Monday, February 25, 2008

I wonder...

I WONDER....
Why do I have eczema and can't eat peanuts when other kids can?
Why does my brother like to wrestle me, even when I don't want him to?
Why do I have to go to school every day?
Why does it snow in MN and not in Texas?
Why don't I have a sister?
Why can't I do whatever I want all the time?
Why GOD? Why?

Monday, February 18, 2008

Back from "FLORIDA!"...

Mor Mor and her grandaughter and the infamous azaleas!!
***the ride that made me "owe my dad". I said "I can't go on that, it will make me sick!" Guess it made Audra and Grandpa sick too:)

**Audra facinated with the waterski show at Cypress Gardens. Thus her sherbert melting!

**Grandpa giving Audra some pointers on her long stroke!


Audra and I just spent four days in the land of palm trees and pink buildings. It was a cherished time with my mom and dad sorting through more of my grandmother's things & spending quality time with my parents. It's hard to beat a few quiet days with the folks! Audra had a great time swimming with grandpa, rides at Cypress Gardens and just being an only child. I felt like sleeping until 8am (so really 7am Texas time!!) was a sweet luxury only surpassed by not having to make meals for 4 hungry mouths!! thanks Mom and Dad!
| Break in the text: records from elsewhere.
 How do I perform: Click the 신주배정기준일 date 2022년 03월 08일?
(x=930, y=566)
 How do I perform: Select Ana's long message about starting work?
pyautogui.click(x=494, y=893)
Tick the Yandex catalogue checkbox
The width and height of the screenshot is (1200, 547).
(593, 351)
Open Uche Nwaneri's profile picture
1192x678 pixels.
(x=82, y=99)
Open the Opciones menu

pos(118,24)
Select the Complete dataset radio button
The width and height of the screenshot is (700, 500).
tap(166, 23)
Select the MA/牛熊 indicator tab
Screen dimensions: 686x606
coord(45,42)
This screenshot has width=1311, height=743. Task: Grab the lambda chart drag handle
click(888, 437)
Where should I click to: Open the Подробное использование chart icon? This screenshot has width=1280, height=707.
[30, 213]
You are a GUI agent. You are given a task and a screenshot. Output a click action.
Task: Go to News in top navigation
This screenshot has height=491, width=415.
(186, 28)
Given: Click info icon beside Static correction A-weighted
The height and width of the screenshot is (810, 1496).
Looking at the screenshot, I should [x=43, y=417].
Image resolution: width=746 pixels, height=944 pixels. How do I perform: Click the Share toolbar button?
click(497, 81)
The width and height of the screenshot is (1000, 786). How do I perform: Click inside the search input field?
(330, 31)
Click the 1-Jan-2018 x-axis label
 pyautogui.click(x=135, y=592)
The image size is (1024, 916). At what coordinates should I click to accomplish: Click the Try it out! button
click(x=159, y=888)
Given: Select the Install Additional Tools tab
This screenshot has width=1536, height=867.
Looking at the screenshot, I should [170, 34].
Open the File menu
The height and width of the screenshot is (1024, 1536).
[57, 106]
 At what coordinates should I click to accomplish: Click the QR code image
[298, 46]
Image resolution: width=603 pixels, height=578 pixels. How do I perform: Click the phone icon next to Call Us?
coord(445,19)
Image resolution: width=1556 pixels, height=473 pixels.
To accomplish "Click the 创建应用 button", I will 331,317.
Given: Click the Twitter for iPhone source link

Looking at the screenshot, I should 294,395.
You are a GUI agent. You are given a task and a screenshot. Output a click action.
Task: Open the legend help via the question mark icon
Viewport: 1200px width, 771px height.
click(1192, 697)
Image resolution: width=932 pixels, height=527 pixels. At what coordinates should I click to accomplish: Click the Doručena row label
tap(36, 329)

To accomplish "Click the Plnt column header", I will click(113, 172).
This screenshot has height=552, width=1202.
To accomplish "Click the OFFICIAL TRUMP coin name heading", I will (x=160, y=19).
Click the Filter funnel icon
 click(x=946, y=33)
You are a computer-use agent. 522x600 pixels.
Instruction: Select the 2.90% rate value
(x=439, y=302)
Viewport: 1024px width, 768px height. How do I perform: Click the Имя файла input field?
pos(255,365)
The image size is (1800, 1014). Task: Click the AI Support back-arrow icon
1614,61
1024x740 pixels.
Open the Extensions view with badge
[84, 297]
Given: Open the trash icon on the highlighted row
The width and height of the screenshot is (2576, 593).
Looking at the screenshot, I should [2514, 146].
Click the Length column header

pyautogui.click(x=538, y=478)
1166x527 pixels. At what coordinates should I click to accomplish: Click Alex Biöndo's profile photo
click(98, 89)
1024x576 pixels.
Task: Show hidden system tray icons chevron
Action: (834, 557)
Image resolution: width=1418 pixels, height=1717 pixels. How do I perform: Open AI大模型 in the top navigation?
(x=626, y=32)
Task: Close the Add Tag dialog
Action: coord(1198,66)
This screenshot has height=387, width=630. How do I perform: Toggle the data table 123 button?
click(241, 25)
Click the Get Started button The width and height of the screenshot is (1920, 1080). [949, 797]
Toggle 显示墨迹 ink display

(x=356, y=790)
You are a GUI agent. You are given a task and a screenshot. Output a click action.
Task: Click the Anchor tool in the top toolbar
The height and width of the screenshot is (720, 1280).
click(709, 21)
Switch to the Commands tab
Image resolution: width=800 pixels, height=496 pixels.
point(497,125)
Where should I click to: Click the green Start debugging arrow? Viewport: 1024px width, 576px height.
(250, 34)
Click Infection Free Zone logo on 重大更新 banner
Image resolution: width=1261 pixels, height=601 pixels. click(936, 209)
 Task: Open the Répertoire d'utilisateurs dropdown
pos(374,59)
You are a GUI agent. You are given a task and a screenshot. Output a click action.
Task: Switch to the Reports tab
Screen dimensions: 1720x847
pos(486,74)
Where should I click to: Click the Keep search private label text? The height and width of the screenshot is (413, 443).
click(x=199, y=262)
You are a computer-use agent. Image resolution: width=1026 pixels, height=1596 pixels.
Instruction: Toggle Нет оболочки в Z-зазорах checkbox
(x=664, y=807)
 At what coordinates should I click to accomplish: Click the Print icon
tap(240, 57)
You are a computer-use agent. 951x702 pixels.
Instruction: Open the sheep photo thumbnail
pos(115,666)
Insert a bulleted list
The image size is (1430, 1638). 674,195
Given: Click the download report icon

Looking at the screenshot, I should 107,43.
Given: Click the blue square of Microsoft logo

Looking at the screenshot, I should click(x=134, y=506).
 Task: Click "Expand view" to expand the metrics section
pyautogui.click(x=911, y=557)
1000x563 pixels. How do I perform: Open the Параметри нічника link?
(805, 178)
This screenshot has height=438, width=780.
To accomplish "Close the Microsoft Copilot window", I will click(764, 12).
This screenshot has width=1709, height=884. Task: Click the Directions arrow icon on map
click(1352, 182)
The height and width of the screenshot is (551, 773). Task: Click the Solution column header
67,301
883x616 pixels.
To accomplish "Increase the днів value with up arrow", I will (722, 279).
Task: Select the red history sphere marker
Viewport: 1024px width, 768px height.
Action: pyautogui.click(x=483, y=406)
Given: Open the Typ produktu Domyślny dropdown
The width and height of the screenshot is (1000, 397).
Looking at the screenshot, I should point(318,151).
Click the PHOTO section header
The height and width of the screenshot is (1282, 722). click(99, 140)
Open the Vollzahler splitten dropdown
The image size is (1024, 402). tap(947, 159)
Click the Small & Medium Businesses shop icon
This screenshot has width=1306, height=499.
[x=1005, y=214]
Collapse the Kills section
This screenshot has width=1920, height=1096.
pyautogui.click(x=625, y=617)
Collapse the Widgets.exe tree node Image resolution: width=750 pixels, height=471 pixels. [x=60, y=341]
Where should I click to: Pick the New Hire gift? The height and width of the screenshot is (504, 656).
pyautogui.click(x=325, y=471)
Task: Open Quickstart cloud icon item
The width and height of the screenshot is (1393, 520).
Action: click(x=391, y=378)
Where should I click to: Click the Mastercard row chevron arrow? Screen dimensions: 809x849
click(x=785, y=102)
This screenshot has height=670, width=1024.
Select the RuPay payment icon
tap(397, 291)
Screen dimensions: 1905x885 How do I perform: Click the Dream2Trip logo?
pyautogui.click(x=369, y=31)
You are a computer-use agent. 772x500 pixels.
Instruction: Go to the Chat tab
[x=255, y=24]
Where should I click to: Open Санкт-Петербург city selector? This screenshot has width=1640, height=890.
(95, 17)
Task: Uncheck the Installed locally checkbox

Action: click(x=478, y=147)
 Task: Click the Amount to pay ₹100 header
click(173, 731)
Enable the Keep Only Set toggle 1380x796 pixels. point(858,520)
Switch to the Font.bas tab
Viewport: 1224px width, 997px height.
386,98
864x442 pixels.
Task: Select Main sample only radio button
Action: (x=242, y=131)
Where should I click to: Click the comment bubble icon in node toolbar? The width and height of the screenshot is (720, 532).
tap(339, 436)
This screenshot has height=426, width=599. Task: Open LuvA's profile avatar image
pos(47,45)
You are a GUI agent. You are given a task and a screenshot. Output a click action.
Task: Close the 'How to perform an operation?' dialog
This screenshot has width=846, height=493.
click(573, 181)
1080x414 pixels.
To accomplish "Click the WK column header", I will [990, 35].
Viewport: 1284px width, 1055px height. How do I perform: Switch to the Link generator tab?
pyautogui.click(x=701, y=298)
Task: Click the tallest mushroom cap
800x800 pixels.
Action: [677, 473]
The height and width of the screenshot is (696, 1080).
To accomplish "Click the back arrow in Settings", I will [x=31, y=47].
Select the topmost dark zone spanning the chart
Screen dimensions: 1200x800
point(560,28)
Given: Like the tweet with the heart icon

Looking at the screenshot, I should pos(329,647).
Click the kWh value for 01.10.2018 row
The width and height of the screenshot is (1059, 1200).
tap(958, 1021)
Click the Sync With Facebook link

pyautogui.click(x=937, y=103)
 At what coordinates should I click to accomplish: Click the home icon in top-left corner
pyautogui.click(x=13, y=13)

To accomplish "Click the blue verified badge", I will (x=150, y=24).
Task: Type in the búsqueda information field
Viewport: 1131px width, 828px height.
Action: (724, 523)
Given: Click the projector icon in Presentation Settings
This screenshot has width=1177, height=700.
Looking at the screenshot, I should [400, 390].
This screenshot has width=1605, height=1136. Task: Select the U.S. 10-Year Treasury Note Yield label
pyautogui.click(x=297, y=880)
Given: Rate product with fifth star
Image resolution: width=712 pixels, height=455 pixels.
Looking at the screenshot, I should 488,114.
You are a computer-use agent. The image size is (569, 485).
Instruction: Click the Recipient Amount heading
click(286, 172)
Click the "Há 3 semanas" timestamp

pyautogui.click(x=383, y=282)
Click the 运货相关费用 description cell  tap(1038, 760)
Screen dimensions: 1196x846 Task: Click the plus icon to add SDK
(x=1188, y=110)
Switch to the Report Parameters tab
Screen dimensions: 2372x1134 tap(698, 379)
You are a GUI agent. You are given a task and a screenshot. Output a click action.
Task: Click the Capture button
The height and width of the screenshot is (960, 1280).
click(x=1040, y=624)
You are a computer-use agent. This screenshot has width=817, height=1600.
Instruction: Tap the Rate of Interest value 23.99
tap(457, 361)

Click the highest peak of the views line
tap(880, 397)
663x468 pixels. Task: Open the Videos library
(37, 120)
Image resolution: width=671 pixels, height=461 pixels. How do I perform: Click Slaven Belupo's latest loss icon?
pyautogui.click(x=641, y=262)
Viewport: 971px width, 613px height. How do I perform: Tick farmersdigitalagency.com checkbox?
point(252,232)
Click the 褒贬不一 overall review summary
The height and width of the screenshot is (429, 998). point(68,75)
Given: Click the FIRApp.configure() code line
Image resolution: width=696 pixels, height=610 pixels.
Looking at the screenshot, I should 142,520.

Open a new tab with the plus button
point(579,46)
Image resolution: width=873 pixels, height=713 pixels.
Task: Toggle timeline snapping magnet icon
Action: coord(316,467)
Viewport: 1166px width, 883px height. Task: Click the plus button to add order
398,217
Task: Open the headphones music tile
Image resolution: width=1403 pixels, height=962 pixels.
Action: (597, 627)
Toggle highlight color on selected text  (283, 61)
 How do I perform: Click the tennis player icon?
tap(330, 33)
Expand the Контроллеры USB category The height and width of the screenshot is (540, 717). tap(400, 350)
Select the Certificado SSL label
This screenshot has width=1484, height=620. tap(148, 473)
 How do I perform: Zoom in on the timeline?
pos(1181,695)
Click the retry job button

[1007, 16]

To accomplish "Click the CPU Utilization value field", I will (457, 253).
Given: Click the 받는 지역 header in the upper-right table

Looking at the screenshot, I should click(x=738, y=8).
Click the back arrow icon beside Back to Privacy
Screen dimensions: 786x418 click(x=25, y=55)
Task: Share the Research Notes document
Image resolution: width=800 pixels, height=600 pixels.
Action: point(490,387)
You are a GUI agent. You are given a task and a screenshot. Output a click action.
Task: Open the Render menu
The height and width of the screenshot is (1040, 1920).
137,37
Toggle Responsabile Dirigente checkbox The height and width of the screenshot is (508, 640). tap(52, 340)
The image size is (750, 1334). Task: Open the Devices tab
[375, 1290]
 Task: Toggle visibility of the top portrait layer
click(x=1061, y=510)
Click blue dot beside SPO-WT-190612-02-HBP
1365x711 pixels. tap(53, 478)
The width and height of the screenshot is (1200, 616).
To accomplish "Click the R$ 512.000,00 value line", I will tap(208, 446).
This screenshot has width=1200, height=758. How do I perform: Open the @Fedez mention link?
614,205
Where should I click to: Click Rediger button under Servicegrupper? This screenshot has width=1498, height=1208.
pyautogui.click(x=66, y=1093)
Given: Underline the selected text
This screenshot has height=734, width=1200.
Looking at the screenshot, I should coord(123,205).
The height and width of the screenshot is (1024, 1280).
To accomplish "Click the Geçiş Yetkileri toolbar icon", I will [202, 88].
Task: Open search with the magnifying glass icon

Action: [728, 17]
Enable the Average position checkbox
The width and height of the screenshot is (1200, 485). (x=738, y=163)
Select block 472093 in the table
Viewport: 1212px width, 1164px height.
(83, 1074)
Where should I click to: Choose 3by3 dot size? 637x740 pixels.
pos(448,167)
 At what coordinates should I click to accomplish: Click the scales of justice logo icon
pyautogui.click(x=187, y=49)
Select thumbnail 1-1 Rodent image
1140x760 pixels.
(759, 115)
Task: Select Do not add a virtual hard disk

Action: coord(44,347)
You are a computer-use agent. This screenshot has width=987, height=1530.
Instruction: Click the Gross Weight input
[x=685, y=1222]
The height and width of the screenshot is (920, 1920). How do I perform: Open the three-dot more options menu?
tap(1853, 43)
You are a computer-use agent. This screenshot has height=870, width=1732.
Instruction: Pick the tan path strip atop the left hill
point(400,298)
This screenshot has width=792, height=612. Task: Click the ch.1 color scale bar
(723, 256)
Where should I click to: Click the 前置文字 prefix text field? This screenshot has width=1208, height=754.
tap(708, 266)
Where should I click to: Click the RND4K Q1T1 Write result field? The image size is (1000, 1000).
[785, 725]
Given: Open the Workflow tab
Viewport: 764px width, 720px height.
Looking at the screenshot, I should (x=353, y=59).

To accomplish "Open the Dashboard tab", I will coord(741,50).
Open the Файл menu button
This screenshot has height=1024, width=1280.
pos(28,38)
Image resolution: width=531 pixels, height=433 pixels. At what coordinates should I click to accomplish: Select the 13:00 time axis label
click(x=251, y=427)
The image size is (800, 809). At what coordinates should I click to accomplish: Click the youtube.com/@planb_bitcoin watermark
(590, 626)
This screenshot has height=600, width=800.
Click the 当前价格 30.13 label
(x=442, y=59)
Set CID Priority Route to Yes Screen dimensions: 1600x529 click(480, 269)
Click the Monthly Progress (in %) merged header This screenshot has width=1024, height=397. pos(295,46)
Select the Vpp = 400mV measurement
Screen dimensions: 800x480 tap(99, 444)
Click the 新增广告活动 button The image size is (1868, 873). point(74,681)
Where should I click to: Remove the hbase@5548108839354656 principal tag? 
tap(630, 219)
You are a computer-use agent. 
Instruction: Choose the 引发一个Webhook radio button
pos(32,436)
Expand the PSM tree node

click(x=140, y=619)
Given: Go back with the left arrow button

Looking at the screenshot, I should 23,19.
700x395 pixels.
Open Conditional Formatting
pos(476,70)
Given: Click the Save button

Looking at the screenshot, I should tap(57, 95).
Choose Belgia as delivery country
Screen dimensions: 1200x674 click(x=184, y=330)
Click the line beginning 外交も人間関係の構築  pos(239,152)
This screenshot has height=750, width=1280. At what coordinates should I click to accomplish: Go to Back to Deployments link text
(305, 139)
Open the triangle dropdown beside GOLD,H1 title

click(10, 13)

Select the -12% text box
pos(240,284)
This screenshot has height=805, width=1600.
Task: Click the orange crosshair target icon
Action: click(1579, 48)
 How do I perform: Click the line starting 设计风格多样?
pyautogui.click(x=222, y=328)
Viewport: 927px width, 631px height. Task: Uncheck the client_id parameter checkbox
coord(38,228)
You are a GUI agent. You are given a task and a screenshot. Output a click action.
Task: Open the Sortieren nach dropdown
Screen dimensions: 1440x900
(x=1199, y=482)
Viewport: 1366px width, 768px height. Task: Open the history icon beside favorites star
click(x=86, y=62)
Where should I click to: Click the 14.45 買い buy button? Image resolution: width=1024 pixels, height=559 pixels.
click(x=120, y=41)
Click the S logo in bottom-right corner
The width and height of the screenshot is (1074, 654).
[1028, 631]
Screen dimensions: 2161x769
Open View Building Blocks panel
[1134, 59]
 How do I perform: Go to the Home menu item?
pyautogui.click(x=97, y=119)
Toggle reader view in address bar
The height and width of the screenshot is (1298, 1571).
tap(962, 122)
Thursday, February 7, 2008

Yes kid...


Last week I was battling some "getting irritated" days and I was using my weapon of prayer to combat my feelings of angst with my little ones. When i would find myself about to "lose it" I would, from my belly, bellow PLEASE!!!!!!! and then I would start quoating scipture and/or praying. LORD, I don't want to lose it on my kids. Give me a way out here!! Gunnar thought this was really pretty funny so if he saw me start he would join in PLEASE he would chime, "PLEASE!!!!!". Then of course we'd get to giggling and the moment would be past. On Wed. I decided to be proactive and give my kids a bath before naptime since Chris was going to be late at work. I had them in the tub, not their usual schedule. I got Gunnar out and in drying him off I saw the look no mother wants to see when their child is in the tub.....the LOOK of pushing. I abandoned Gunnar to his naked self and ran head long toward the tub, whipping Anders out, ONLY I was far too late.....he had done it. He had pooped in the tub, not just an easy clean up kind of poo poo but a, "how the heck" am I suppose to manage that one kind of poo poo?? He was terrified and was crying, I'm not sure if he was crying because I yelled no while I was whipping him out of the tub or because he felt helpless in his effort not too? I said OH PLEASE LORD!! and I marched down stairs (all of course after I'd dried and clothed my children). Surely I had a pair of rubber gloves? No, no gloves, Anders followed me everywhere with great interest. I sat staring at the tub, I looked down at Anders face and said "You know I have a Master's Degree right? You know I went to school for a lot of years and got pretty good grades and had a job?" He responded with his precious voice "You clean up my poo poo, yes?", aaaaaaahhhhhh "I clean up your poo poo, yes!"